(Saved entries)
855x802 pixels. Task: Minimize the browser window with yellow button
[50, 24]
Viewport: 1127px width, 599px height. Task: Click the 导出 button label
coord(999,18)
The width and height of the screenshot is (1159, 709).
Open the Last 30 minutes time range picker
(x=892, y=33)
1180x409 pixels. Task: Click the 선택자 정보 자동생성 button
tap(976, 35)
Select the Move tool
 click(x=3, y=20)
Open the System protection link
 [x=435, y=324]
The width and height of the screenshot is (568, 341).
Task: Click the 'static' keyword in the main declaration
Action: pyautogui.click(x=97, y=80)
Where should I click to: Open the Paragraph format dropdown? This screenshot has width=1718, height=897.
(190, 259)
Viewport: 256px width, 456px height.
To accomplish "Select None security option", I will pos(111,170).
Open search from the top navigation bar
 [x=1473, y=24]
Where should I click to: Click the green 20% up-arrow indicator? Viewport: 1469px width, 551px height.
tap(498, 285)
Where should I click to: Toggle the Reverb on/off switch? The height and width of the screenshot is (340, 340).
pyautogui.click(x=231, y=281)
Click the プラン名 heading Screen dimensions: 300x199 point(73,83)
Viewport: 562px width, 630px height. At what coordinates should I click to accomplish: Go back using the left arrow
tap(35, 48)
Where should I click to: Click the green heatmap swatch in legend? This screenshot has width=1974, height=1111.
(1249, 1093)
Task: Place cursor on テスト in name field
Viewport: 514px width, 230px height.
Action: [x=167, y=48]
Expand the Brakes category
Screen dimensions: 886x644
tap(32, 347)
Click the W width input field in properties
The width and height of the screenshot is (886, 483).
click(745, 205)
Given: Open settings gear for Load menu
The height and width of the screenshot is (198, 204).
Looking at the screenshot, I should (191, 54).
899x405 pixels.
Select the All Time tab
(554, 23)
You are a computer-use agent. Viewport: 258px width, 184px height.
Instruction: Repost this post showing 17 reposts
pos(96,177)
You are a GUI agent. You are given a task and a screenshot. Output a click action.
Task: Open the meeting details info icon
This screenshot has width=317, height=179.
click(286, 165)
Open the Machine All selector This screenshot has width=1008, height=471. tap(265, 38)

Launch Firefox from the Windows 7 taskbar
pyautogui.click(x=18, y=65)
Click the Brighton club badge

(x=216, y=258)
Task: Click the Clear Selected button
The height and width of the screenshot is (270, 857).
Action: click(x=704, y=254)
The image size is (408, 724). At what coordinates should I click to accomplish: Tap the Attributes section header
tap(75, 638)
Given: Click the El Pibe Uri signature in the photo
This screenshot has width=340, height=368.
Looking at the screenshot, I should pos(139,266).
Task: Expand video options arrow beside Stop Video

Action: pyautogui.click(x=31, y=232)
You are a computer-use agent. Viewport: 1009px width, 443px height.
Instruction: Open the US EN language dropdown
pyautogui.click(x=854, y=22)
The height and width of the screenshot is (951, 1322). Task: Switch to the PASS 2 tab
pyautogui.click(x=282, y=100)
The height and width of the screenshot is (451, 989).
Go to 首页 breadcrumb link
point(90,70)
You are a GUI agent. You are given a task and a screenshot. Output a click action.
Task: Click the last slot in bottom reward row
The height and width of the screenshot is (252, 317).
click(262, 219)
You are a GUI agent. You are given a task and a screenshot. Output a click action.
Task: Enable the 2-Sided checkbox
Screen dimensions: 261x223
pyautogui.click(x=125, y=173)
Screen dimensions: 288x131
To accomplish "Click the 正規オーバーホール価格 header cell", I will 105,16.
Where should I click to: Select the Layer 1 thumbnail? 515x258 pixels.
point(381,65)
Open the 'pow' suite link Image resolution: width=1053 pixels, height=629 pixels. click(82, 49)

WORK TO COMPLETE:
Return each line of the records above exactly as it reads.

ANSWER BELOW:
855x802 pixels. Task: Minimize the browser window with yellow button
[50, 24]
Viewport: 1127px width, 599px height. Task: Click the 导出 button label
coord(999,18)
The width and height of the screenshot is (1159, 709).
Open the Last 30 minutes time range picker
(x=892, y=33)
1180x409 pixels. Task: Click the 선택자 정보 자동생성 button
tap(976, 35)
Select the Move tool
 click(x=3, y=20)
Open the System protection link
 [x=435, y=324]
The width and height of the screenshot is (568, 341).
Task: Click the 'static' keyword in the main declaration
Action: pyautogui.click(x=97, y=80)
Where should I click to: Open the Paragraph format dropdown? This screenshot has width=1718, height=897.
(190, 259)
Viewport: 256px width, 456px height.
To accomplish "Select None security option", I will pos(111,170).
Open search from the top navigation bar
 [x=1473, y=24]
Where should I click to: Click the green 20% up-arrow indicator? Viewport: 1469px width, 551px height.
tap(498, 285)
Where should I click to: Toggle the Reverb on/off switch? The height and width of the screenshot is (340, 340).
pyautogui.click(x=231, y=281)
Click the プラン名 heading Screen dimensions: 300x199 point(73,83)
Viewport: 562px width, 630px height. At what coordinates should I click to accomplish: Go back using the left arrow
tap(35, 48)
Where should I click to: Click the green heatmap swatch in legend? This screenshot has width=1974, height=1111.
(1249, 1093)
Task: Place cursor on テスト in name field
Viewport: 514px width, 230px height.
Action: [x=167, y=48]
Expand the Brakes category
Screen dimensions: 886x644
tap(32, 347)
Click the W width input field in properties
The width and height of the screenshot is (886, 483).
click(745, 205)
Given: Open settings gear for Load menu
The height and width of the screenshot is (198, 204).
Looking at the screenshot, I should (191, 54).
899x405 pixels.
Select the All Time tab
(554, 23)
You are a computer-use agent. Viewport: 258px width, 184px height.
Instruction: Repost this post showing 17 reposts
pos(96,177)
You are a GUI agent. You are given a task and a screenshot. Output a click action.
Task: Open the meeting details info icon
This screenshot has width=317, height=179.
click(286, 165)
Open the Machine All selector This screenshot has width=1008, height=471. tap(265, 38)

Launch Firefox from the Windows 7 taskbar
pyautogui.click(x=18, y=65)
Click the Brighton club badge

(x=216, y=258)
Task: Click the Clear Selected button
The height and width of the screenshot is (270, 857).
Action: click(x=704, y=254)
The image size is (408, 724). At what coordinates should I click to accomplish: Tap the Attributes section header
tap(75, 638)
Given: Click the El Pibe Uri signature in the photo
This screenshot has width=340, height=368.
Looking at the screenshot, I should pos(139,266).
Task: Expand video options arrow beside Stop Video

Action: pyautogui.click(x=31, y=232)
You are a computer-use agent. Viewport: 1009px width, 443px height.
Instruction: Open the US EN language dropdown
pyautogui.click(x=854, y=22)
The height and width of the screenshot is (951, 1322). Task: Switch to the PASS 2 tab
pyautogui.click(x=282, y=100)
The height and width of the screenshot is (451, 989).
Go to 首页 breadcrumb link
point(90,70)
You are a GUI agent. You are given a task and a screenshot. Output a click action.
Task: Click the last slot in bottom reward row
The height and width of the screenshot is (252, 317).
click(262, 219)
You are a GUI agent. You are given a task and a screenshot. Output a click action.
Task: Enable the 2-Sided checkbox
Screen dimensions: 261x223
pyautogui.click(x=125, y=173)
Screen dimensions: 288x131
To accomplish "Click the 正規オーバーホール価格 header cell", I will 105,16.
Where should I click to: Select the Layer 1 thumbnail? 515x258 pixels.
point(381,65)
Open the 'pow' suite link Image resolution: width=1053 pixels, height=629 pixels. click(82, 49)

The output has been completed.